Im Jahr 2015 jährt sich der Geburtstag von Bertha Wehnert-Beckmann zum 200. Mal. Sie gilt heute als Pionierin der Porträtfotografie und erste Berufsfotografin Europas.

Bertha Beckmann wurde am 25. Januar 1815 in Cottbus geboren. In Prag erlernte sie die revolutionäre neue Kunst der Fotografie, nach ihrem Erfinder Daguerreotypie genannt. 1843 zog sie nach Leipzig und begründete ein Atelier in der Burgstraße, gemeinsam mit ihrem Kollegen Eduard Wehnert, den sie 1845 heiratete. Nur zwei Jahre später starb ihr Ehemann, ein Einschnitt, der die junge Fotografin praktisch zum Sprung in die Selbstständigkeit zwang. Und sie wagte gleich den ganz großen Schritt – den Sprung in die neue Welt: Von 1849 bis 1851 betrieb sie ein Fotoatelier in New York. Zu ihren Kunden gehörte selbst der 13. Präsident der USA, Millard Fillmore, aber auch ein gewisser Samuel “Sam” Houston, der als Gründer des Bundesstaates Texas gilt und nach dem – unter anderem – Leipzigs Partnerstadt Houston benannt ist. Allein vier Porträts von Houston hätten sich im Fundus von Bertha Wehnert-Beckmann befunden, verrät Christoph Kaufmann, der im Stadtgeschichtlichen Museum das Fotoarchiv betreut und auch die große Geburtstagsausstellung für Leipzigs Foto-Pionierin vorbereitet.

Seit drei Jahren sind die Museumsmitarbeiter mit dem Projekt beschäftigt, das vor allem eine mühsame Spurensuche ist. Denn auf bislang noch nicht nachvollziehbaren Wegen haben zwar 3.452 Glasplatten aus dem Studio von Bertha Wehnert-Beckmann in die Sammlung des Museums gefunden. Es gab auch schon erste Ausstellungen 1912 und 1918. Aber der Rest des Nachlasses hat es nicht geschafft. “So dass wir über die Fotografin selbst so gut wie nichts wissen”, sagt Kaufmann. “Und was wir wissen, müssen wir uns aus diversen Spuren in allen möglichen Archiven zusammenreimen.”

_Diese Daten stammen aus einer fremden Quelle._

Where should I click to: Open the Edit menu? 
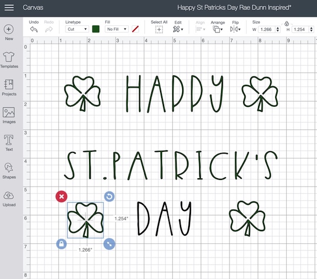[178, 30]
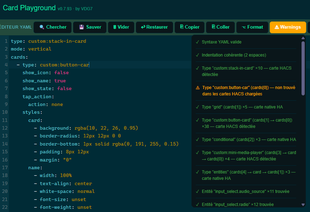Select the Indentation cohérente result entry
Image resolution: width=310 pixels, height=212 pixels.
click(x=234, y=55)
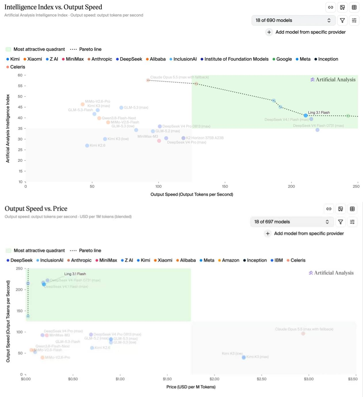Image resolution: width=363 pixels, height=397 pixels.
Task: Toggle DeepSeek legend entry in bottom chart
Action: click(20, 260)
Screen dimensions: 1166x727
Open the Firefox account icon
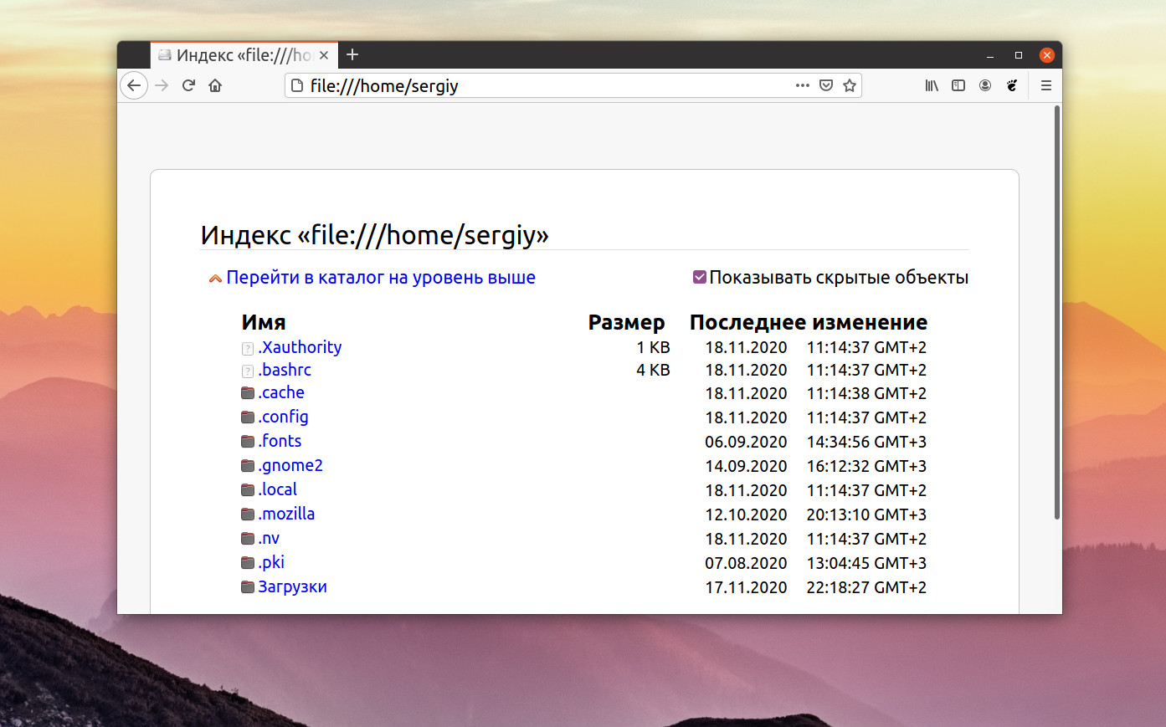click(x=985, y=85)
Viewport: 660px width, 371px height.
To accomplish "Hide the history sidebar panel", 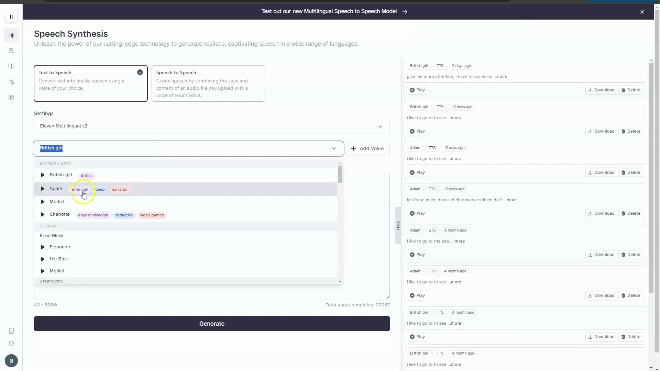I will click(397, 226).
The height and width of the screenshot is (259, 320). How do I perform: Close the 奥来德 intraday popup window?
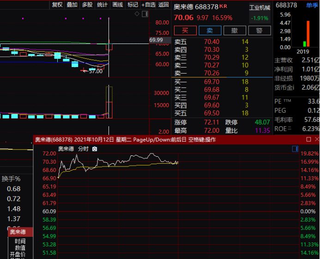(316, 139)
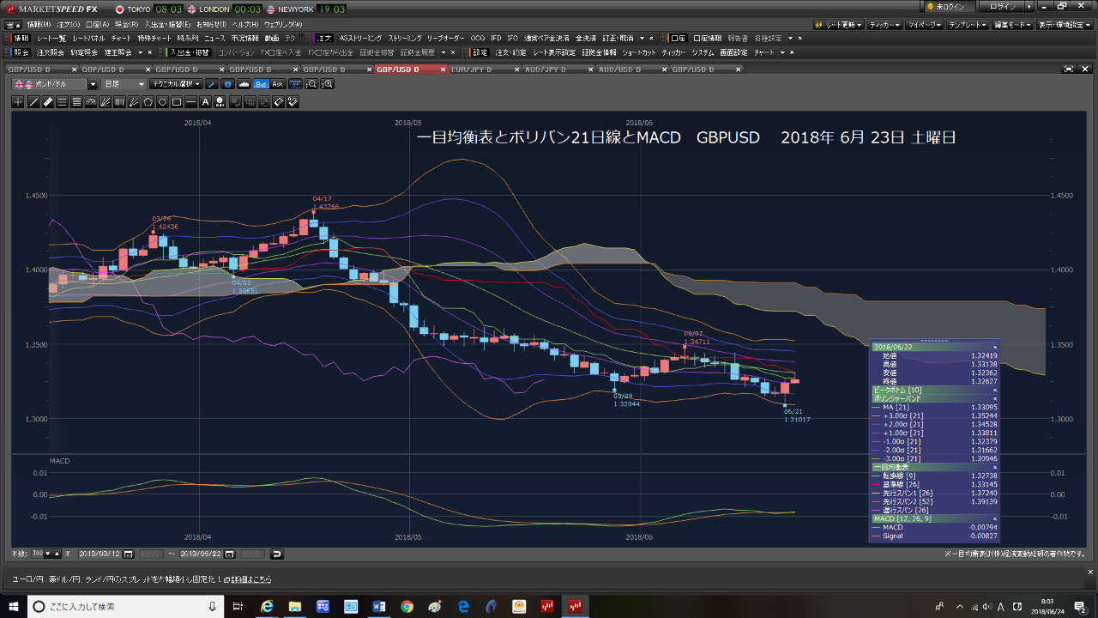Open the 日足 timeframe dropdown
This screenshot has width=1098, height=618.
124,84
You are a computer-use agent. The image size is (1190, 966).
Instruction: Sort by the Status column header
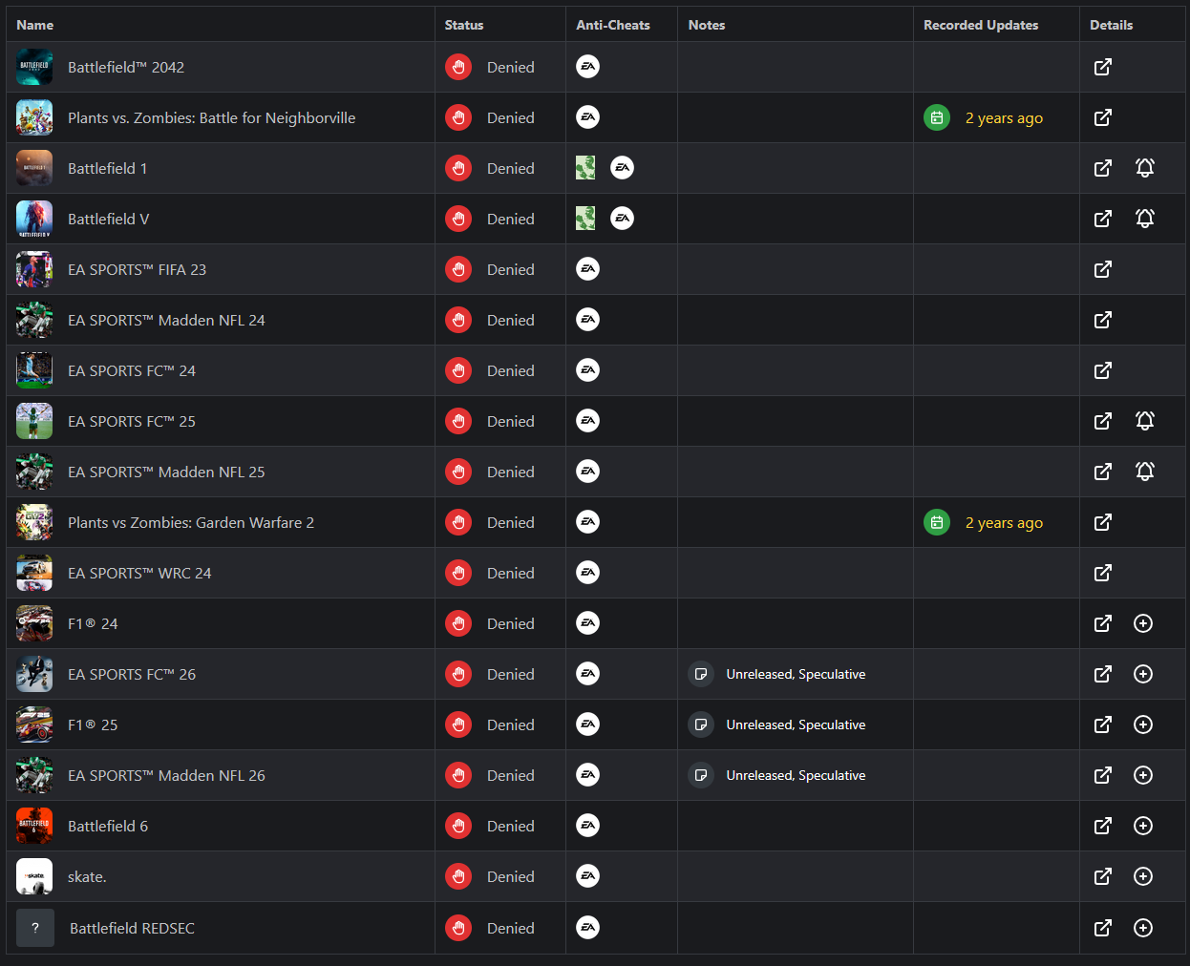tap(464, 25)
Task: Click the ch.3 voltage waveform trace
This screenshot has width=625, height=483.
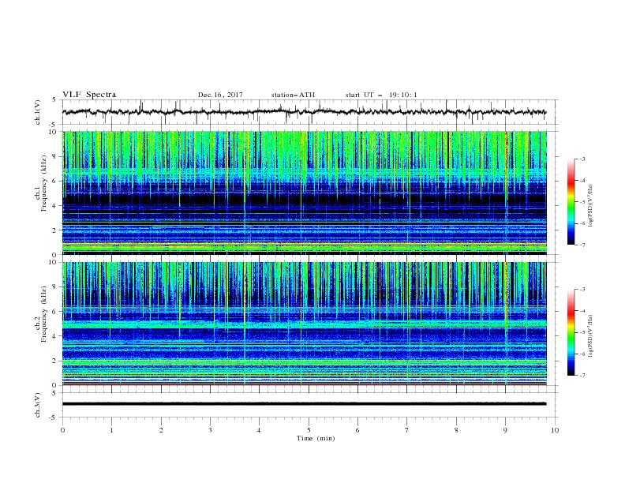Action: click(x=304, y=404)
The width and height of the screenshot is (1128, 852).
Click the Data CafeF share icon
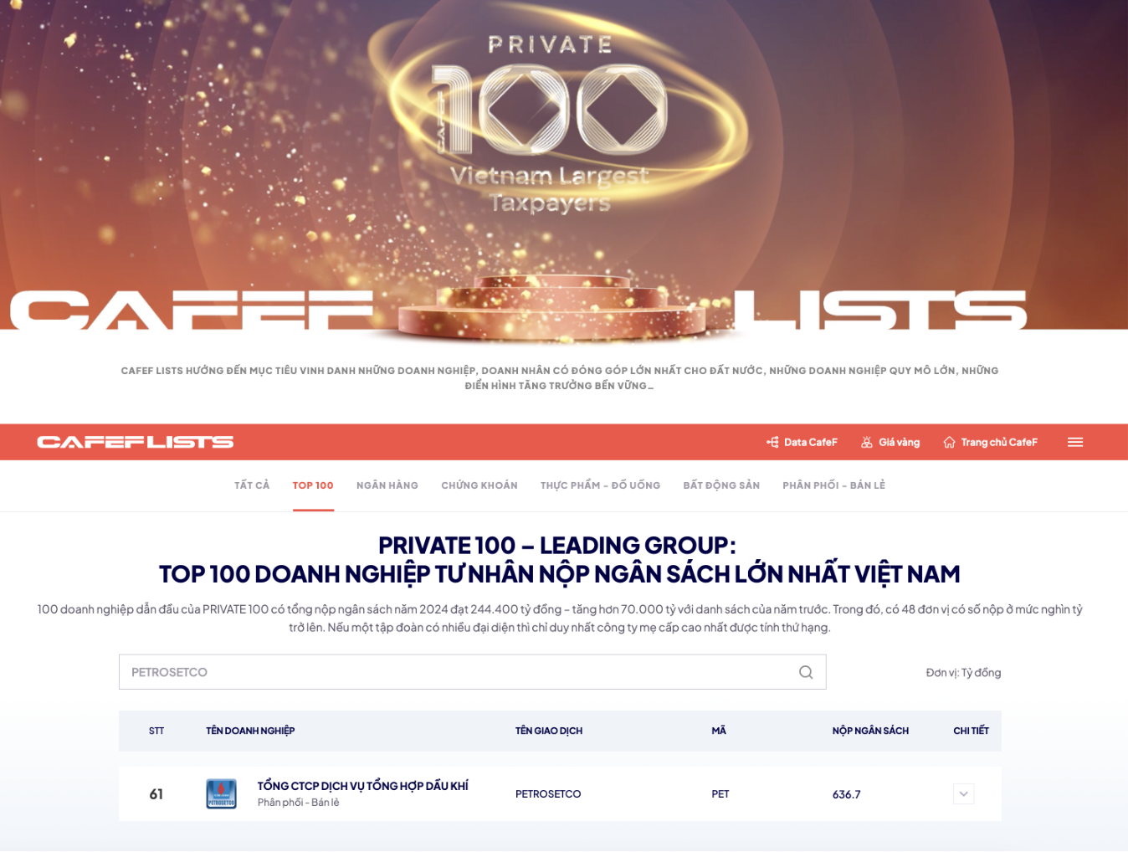pos(772,442)
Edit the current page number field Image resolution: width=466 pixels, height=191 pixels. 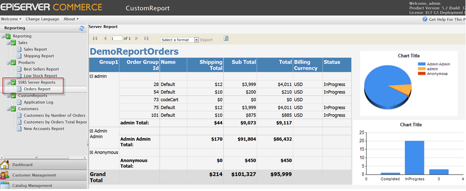[x=116, y=38]
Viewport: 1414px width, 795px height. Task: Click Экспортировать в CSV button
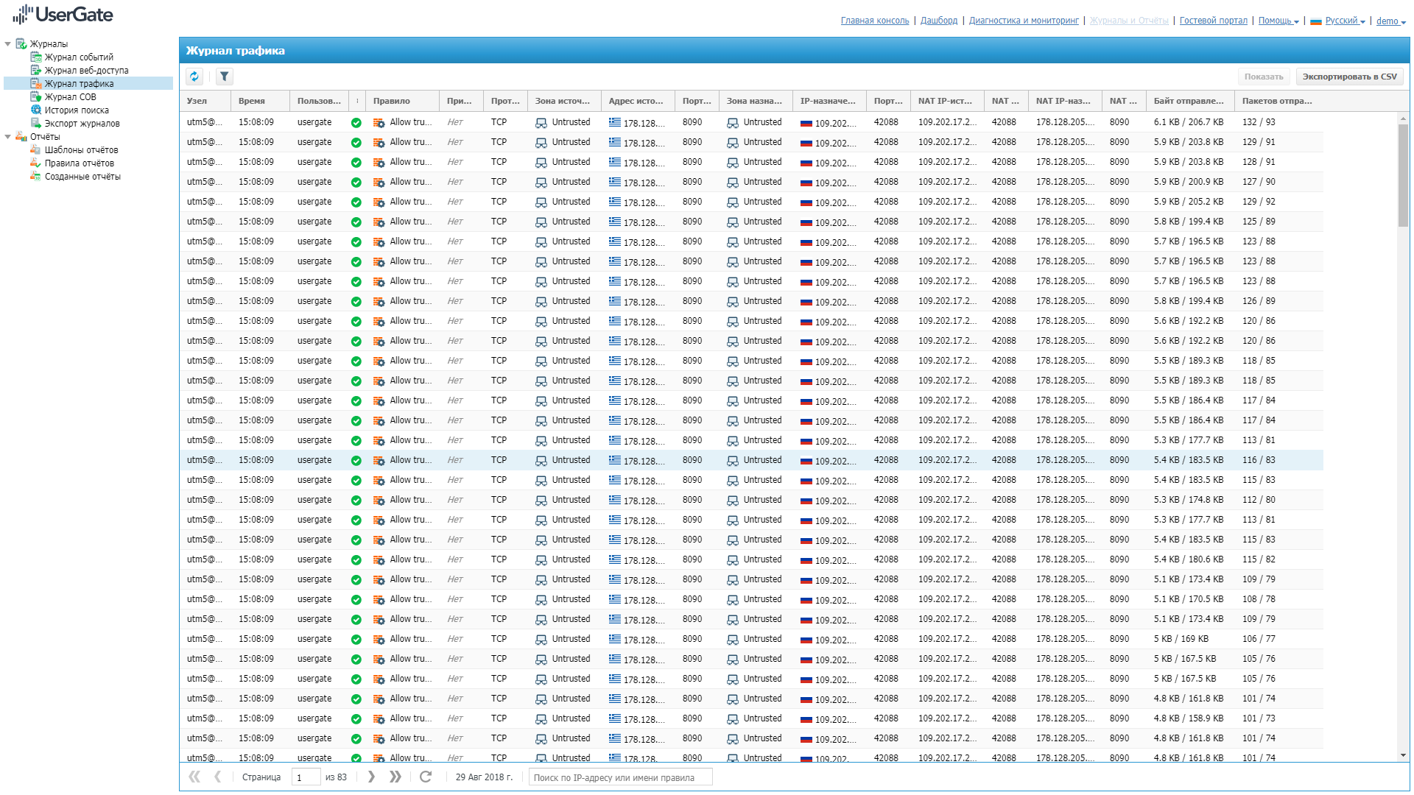coord(1349,77)
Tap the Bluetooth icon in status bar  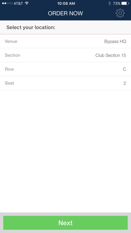point(110,3)
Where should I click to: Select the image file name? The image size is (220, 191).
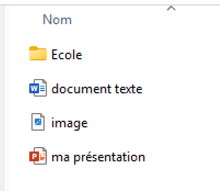pyautogui.click(x=69, y=123)
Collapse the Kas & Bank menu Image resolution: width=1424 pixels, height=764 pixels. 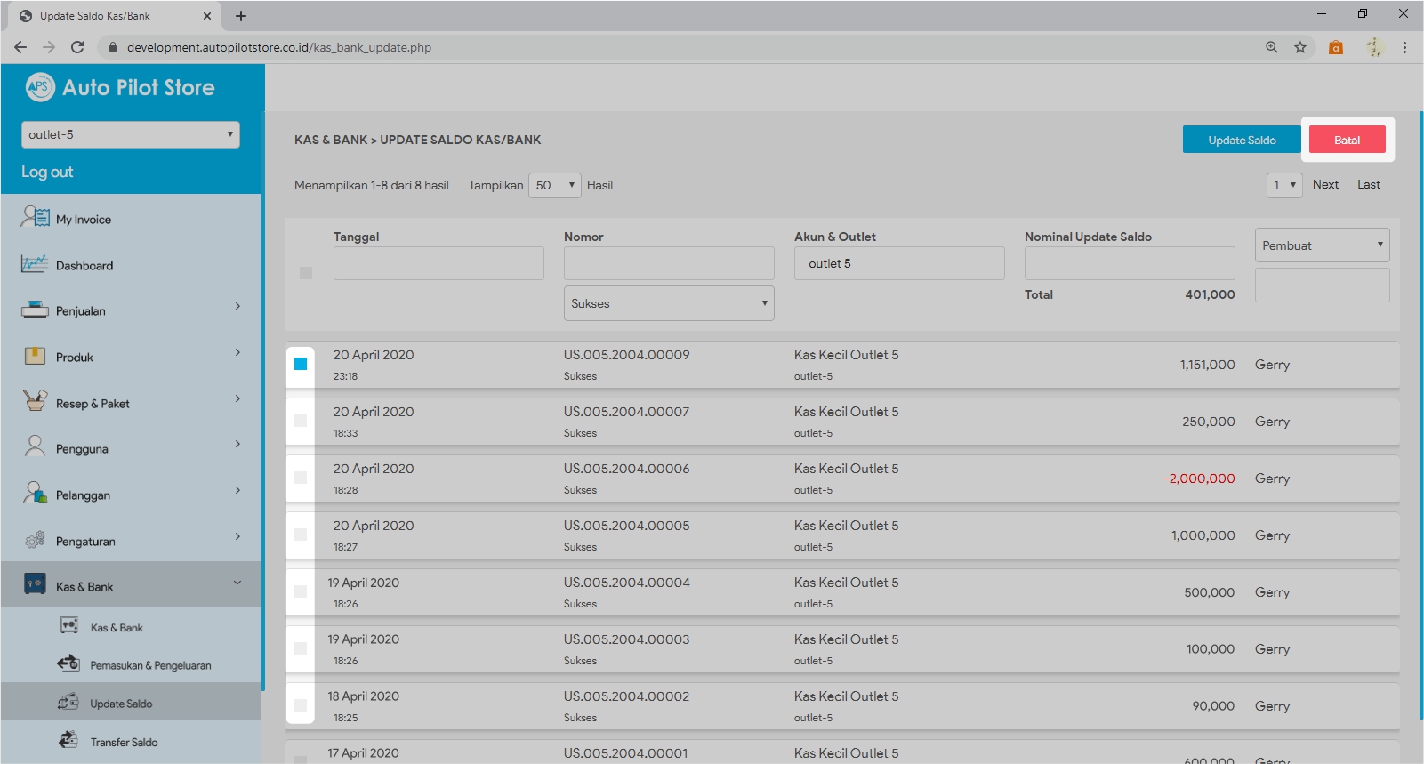(x=237, y=583)
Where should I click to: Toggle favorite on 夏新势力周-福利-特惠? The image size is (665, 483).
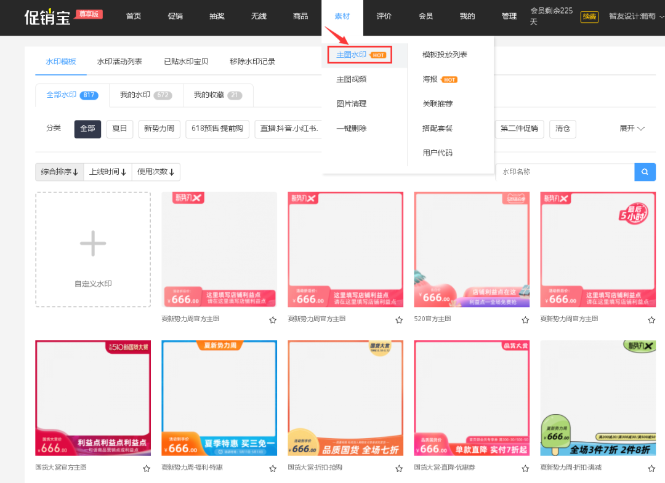pos(273,468)
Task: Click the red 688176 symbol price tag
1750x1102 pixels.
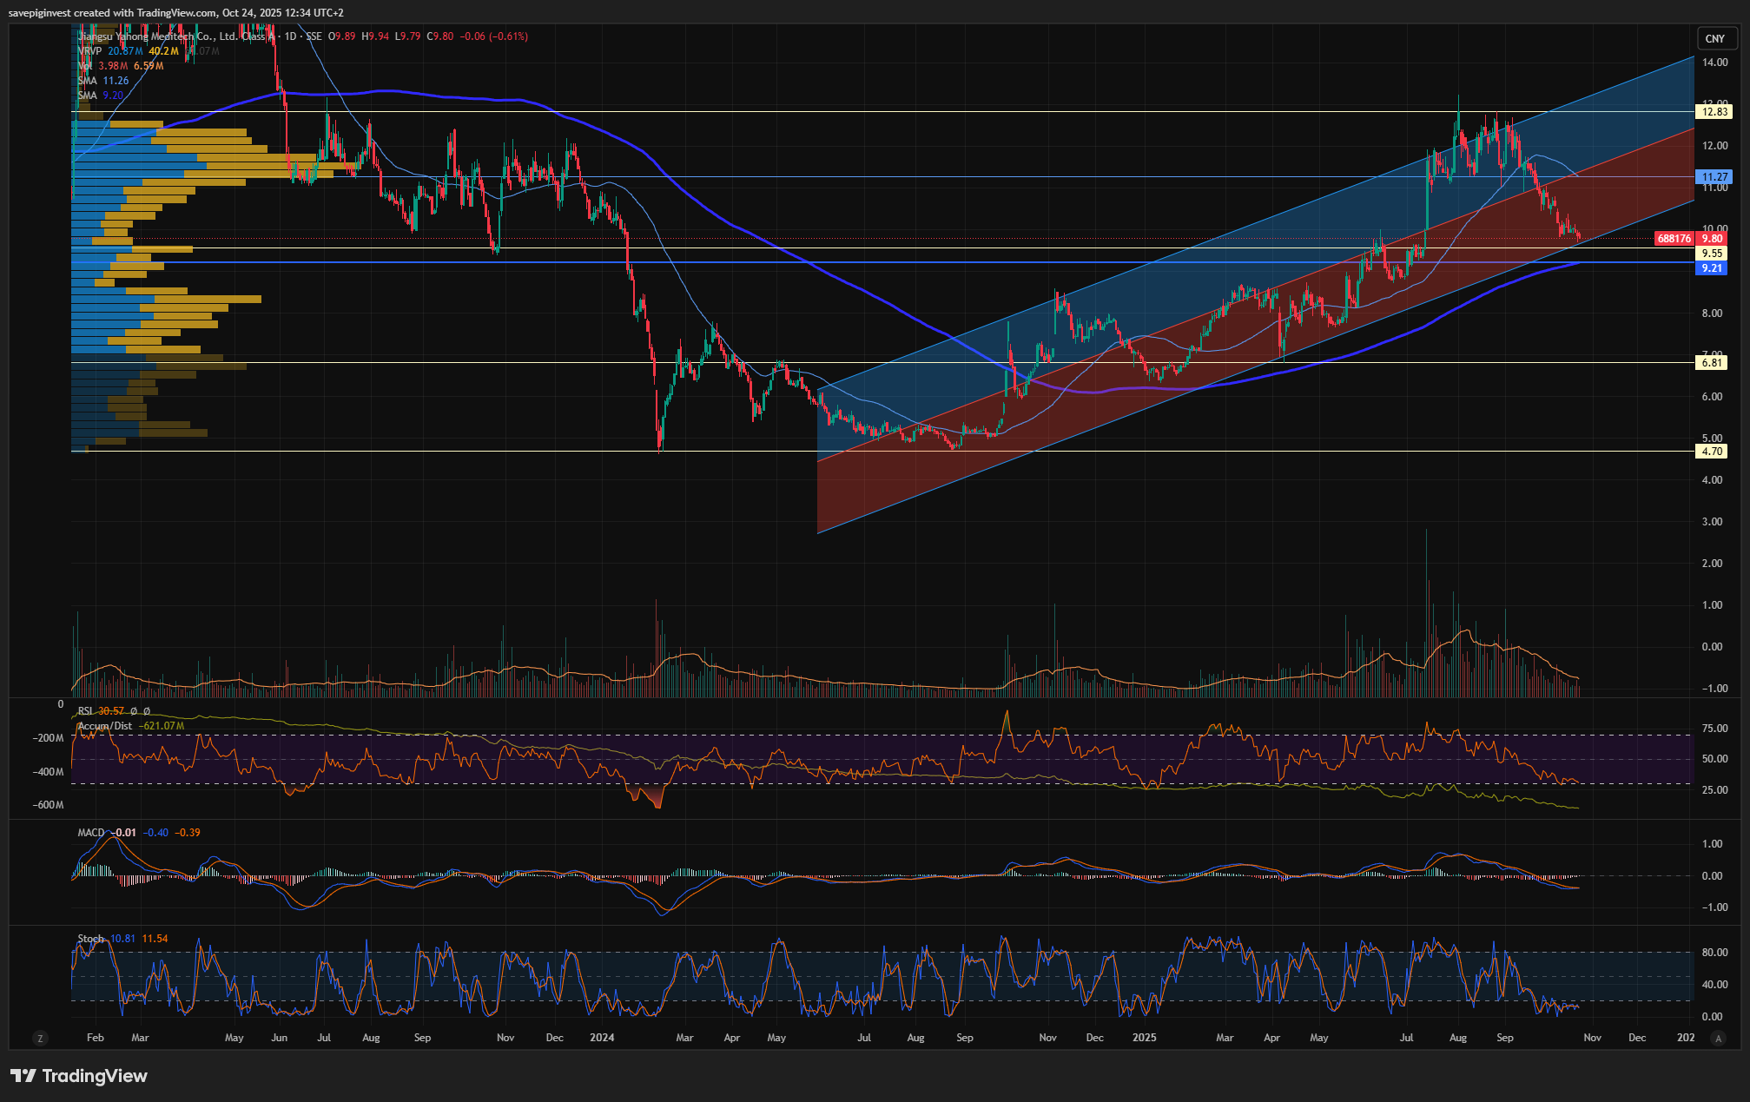Action: click(1673, 239)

Nur eines steht fest: Nach der Rückkehr aus den USA wurde Bertha Wehnert-Beckmann zur ersten Adresse der noch jungen Fotografie in Leipzig.

Nach Leipzig zurückgekehrt, gehörten fototechnische Neuerungen wie Visitenkarten und Stereofotografien zu Bertha Wehnert-Beckmanns Angebot. Und sie brachte von der Londoner Weltausstellung 1862 auch die neuesten technischen Entwicklungen mit.Ein Schwerpunkt der Ausstellung, die am 25. Januar 2015, zu Berthas Geburtstag, eröffnet werden soll, liegt in der Auswahl aus dem Fundus der über 3.000 Glasnegative des Museums aus den 1860er und 1870er Jahren, als Bertha Wehnert-Beckmann zu der Gesellschaftsfotografin Leipzigs geworden war. Ab 1867 empfing sie die Kundschaft standesgemäß in ihrem neuen Stadtpalais in der Elsterstraße 38 – dort steht es noch heute gleich am Poniatowskyplan. Begonnen hatte die junge Unternehmerin noch in der dicht bebauten Innenstadt – in der Burgstraße 8 in einem Gartenhaus. 1853 hatte sie – für 100 Taler – von Carl Heine ein 3.000 Quadratmeter großes Wiesengrundstück in dessen gerade entstehender Westvorstadt gekauft. Anfangs sollte ein Gartenhaus hier ihre Träume erfüllen, 1865 bis 1867 ließ sie dann aber die prächtige Villa bauen, die den Ort noch heute dominiert. Dort lebte und arbeitete sie bis 1881 – bis sie die Villa verkaufen musste und ihren Beruf an den Nagel hängte.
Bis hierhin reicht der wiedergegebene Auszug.